#### Kutipan Sumber
☆ ☆ ☆ ☆ ☆
Bagi saya, saya merasa bahwa sistem pendidikan di Indonesia bisa dibilang lebih tradisional dibandingkan Australia.

Sistem perkuliahan di Indonesia lebih memanfaatkan sistem tatap muka antara dosen dan mahasiswa karena jumlah kehadiran mahasiswa di setiap semester masih menjadi kriteria kelulusan (setiap mahasiswa biasanya hanya memiliki jatah tiga kali untuk tidak menghadiri kelas di setiap semester).
Tugas-tugas kami pun biasanya kami kumpulkan langsung ke dosen dan dan ujian selalu diadakan di kelas.

Setelah terbiasa dengan sistem ini selama dua tahun, saya sejujurnya sempat mengalami culture shock dan membutuhkan hampir satu semester untuk bisa menyesuaikan diri dengan sistem yang berbeda saat saya pertama belajar di University of Queensland (UQ).

Menurut saya, ada perbedaan mendasar antara sistem pendidikan di Indonesia dan di Australia.

Saya tidak bisa mengatakan bahwa hanya ada satu cara benar dalam mengajar karena itu semua tergantung dengan sistem mana yang lebih cocok bagi setiap mahasiswa secara pribadi.
☆ ☆ ☆ ☆ ☆
#### Data yang Diberikan
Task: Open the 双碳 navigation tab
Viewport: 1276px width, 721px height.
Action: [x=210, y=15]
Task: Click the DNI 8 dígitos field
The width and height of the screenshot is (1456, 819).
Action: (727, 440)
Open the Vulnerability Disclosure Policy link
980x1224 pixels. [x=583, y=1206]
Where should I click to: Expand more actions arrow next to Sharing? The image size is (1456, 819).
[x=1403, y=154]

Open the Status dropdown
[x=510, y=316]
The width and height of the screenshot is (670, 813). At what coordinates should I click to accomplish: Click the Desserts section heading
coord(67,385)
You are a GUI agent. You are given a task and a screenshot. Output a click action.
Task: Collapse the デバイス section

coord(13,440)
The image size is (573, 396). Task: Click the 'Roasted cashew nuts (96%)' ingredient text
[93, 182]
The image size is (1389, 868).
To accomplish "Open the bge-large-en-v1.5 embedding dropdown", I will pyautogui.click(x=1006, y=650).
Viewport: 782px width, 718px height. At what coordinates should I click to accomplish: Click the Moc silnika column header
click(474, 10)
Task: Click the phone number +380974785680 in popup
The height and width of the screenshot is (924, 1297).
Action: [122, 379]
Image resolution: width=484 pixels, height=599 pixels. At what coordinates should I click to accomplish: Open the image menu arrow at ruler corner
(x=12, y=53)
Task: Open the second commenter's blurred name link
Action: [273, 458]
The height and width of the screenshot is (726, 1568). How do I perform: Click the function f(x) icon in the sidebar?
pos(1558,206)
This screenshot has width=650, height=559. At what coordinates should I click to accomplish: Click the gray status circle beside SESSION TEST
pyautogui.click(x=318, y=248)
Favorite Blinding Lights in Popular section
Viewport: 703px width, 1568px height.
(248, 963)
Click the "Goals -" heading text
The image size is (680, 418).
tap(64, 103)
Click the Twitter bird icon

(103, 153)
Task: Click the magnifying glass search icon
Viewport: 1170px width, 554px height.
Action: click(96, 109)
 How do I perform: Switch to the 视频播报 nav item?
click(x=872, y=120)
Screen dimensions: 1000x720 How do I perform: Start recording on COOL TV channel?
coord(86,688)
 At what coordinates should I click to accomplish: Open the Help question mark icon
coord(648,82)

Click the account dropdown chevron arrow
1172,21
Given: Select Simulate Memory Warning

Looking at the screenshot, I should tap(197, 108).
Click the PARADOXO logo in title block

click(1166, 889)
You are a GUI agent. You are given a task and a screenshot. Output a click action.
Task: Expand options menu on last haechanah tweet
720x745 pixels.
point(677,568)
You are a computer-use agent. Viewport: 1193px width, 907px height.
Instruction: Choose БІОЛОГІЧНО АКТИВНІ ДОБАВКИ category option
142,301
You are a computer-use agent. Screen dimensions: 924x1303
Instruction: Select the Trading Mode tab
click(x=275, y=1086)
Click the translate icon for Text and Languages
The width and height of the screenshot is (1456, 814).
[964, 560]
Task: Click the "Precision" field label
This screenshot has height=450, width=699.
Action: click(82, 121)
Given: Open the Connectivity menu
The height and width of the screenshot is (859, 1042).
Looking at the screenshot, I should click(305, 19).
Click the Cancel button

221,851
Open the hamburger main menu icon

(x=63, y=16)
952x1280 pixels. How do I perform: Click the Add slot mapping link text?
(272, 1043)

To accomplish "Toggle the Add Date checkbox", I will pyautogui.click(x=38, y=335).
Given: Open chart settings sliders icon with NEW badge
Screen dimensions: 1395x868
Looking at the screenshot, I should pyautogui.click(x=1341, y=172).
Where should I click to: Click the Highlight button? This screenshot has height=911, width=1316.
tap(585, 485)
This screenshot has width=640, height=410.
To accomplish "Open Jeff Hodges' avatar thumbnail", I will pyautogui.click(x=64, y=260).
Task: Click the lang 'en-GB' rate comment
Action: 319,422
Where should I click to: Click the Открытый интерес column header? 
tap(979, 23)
☆ ☆ ☆ ☆ ☆
#### Latihan Soal
• 1. Kembalikan bagian dari kutipan tentang sistem pendidikan yang dimulai dari "Tugas-tugas kami pun" dan berakhir pada "dan di Australia." tanpa mengubah satu kata pun.
• 2. Tukar "button" dengan "control" pada baris-baris daftar yang dimulai dari baris berisi "Click the Cancel button" dan berakhir pada akhir daftar, lalu tuliskan ulang hanya baris-baris tersebut tanpa perubahan lain.

#### Jawaban Latihan
• 1.
Tugas-tugas kami pun biasanya kami kumpulkan langsung ke dosen dan dan ujian selalu diadakan di kelas.

Setelah terbiasa dengan sistem ini selama dua tahun, saya sejujurnya sempat mengalami culture shock dan membutuhkan hampir satu semester untuk bisa menyesuaikan diri dengan sistem yang berbeda saat saya pertama belajar di University of Queensland (UQ).

Menurut saya, ada perbedaan mendasar antara sistem pendidikan di Indonesia dan di Australia.

• 2.
Click the Cancel control

221,851
Open the hamburger main menu icon

(x=63, y=16)
952x1280 pixels. How do I perform: Click the Add slot mapping link text?
(272, 1043)

To accomplish "Toggle the Add Date checkbox", I will pyautogui.click(x=38, y=335).
Given: Open chart settings sliders icon with NEW badge
Screen dimensions: 1395x868
Looking at the screenshot, I should pyautogui.click(x=1341, y=172).
Where should I click to: Click the Highlight control? This screenshot has height=911, width=1316.
tap(585, 485)
This screenshot has width=640, height=410.
To accomplish "Open Jeff Hodges' avatar thumbnail", I will pyautogui.click(x=64, y=260).
Task: Click the lang 'en-GB' rate comment
Action: 319,422
Where should I click to: Click the Открытый интерес column header? 
tap(979, 23)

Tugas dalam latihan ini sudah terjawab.